◆ Selected extract

“Investing should be more like watching paint dry or watching grass grow. If you want excitement, take $800 and go to Las Vegas.” — Paul Samuelson
Over the years, I’ve invested in an ATM machine fund as a passive investor.
I’ve liked it so much that I decided to bring it to my own multifamily investors.
Today I want to talk to you about my process.
We’ll go through understanding how this investment works and why I love it.
ATM investing has some super unique characteristics.
I think it’s a great addition for every accredited investor.
The investment offers a 24.7% preferred return.
That fund is not open currently, but we offer it a couple times a year to investors we work with.
Typically you get about half your money back within just a couple of years.
You can’t always say that about multifamily deals.
Pretty predictably at about three or four months, the ATM starts paying out.
All of your funds are back in just over four years.
There’s no interest rate risk.
There’s no leverage.
I was skeptical at first!
But when I learned how it worked and actually invested, I absolutely fell in love with this investment.
Here’s a scandalous secret: I don’t actually love real estate investing.
I don’t love doing any kind of investing.
What I love is what investing does for me.
Investing has allowed me to quit my great corporate job and cover my living expenses.
It’s allowed me to 15x my net worth.
You need to take the time to educate yourself.
That’s what we do on our Mailbox Money Show!
We also do that here in these blogs.
So what are we waiting for?!
Let’s go over this amazing investment in three easy steps!
1. The Unusual and Shocking Benefits of ATM Investing
ATM investing is very different from other types of investments.

◆ Data rows
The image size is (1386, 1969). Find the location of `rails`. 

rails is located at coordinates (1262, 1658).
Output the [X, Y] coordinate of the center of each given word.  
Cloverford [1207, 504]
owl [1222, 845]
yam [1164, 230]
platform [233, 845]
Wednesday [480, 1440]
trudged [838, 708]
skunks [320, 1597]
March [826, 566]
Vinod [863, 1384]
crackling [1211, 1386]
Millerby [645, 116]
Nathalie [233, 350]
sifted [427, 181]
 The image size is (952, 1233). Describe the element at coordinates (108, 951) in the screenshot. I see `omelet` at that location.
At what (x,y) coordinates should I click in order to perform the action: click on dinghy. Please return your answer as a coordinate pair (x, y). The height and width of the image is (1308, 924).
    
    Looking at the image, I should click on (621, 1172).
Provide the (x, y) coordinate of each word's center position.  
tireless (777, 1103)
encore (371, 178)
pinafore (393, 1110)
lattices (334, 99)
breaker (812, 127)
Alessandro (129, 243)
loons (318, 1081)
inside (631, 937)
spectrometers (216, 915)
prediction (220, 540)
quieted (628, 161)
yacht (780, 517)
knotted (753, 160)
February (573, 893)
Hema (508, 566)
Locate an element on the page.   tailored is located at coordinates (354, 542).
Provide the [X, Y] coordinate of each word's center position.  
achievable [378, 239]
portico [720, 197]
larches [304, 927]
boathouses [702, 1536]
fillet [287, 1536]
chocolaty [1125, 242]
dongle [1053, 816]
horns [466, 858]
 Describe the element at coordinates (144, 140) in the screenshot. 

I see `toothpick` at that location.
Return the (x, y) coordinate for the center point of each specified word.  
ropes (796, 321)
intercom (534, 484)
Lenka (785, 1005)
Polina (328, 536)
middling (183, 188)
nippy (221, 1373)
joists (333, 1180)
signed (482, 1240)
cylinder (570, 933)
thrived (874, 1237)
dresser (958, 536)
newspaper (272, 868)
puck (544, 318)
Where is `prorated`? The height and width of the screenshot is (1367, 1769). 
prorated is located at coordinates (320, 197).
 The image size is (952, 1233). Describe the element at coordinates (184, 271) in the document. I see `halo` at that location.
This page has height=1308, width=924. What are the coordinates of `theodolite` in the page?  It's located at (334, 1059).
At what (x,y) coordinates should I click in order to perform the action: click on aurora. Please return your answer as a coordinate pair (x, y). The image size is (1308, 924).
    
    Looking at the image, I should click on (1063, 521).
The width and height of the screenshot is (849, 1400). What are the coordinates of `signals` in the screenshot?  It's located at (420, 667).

◆ Work to be completed
Pick up the post on ATM investing after its last sentence and carry it forward. The material comes from a separate source, unrelated to the post on ATM investing.

◆ Answer to the exercise
Like I mentioned, it has a 24.7% preferred return.
Typically, you start seeing payments in month three or four.
It’s not a guaranteed payment.
But in over 10 years of doing this with the fifth largest operator of ATMs in the country, I’ve never seen them miss a payment.
If somebody invests $100,000 they can be getting about a $2,100 monthly payment.
This is paid out as a preferred return every month for the next seven years.
According to this plan, investors generally get half their invested funds back in two years and all their initial investment back in four years.
And it’s a seven year investment!
The other thing is the tax benefits.
This has some amazing tax benefits.
It has a 100% depreciation, which is similar to multifamily deals.
The difference with multifamily is you have a recapture event when you sell in five years because they’re accelerating the depreciation to year one.
If you don’t use the remaining 15 or 25 years on that depreciation schedule, you must have a recapture event.
That can be pretty inconvenient.
With ATMs, what we’re actually buying is equipment.
100% of the depreciation goes to the value of the equipment.
With the seven-year depreciation schedule, that makes this investment a real winner!
We accelerate the appreciation and then, when it’s time, you get to use the 100% with no recapture ever.
That’s an incredible tax benefit!
I see a lot of people looking for predictable cash flow.
This is really the most predictable cash flow investment that I can see.
There are always risks in every investment that you do.
Theoretically, let’s say I had $10,000 in living expenses I wanted to cover.
If I invested $500,000 in ATMs, the returns would equal $123,000 per year.
That would totally cover the $10,000 a month!
While it’s not a guaranteed return, it’s a pretty unique high type of return.
2. How is This Different from Multifamily Deals?
This is a question that comes up a lot.
There are some differences between the structure of multifamily deals and ATM investments.
Typically we hold multifamily deals for five to six years.
The equity multiple is usually around 2.0, though sometimes it’s less or more.
If we have $100,000, we’ll try to turn that into $200,000 over the next five to six years.
The ATM investment is approximately a 1.75 equity multiple over seven years.
The total returns of ATMs are actually lower than multifamily.
But before you write it off, think about this:
If I had a 2.0 equity multiple at a five-year hold and I gave you $90,000 of the $100,000 you invested at the end of year one, would that be a good thing?
What could you do with the $90,000 you got back at the end of year one?
You’d have to wait four years for the remaining $10,000, but you’d get 90% back in year one.
That’s pretty amazing!
It’s almost like you just closed a deal.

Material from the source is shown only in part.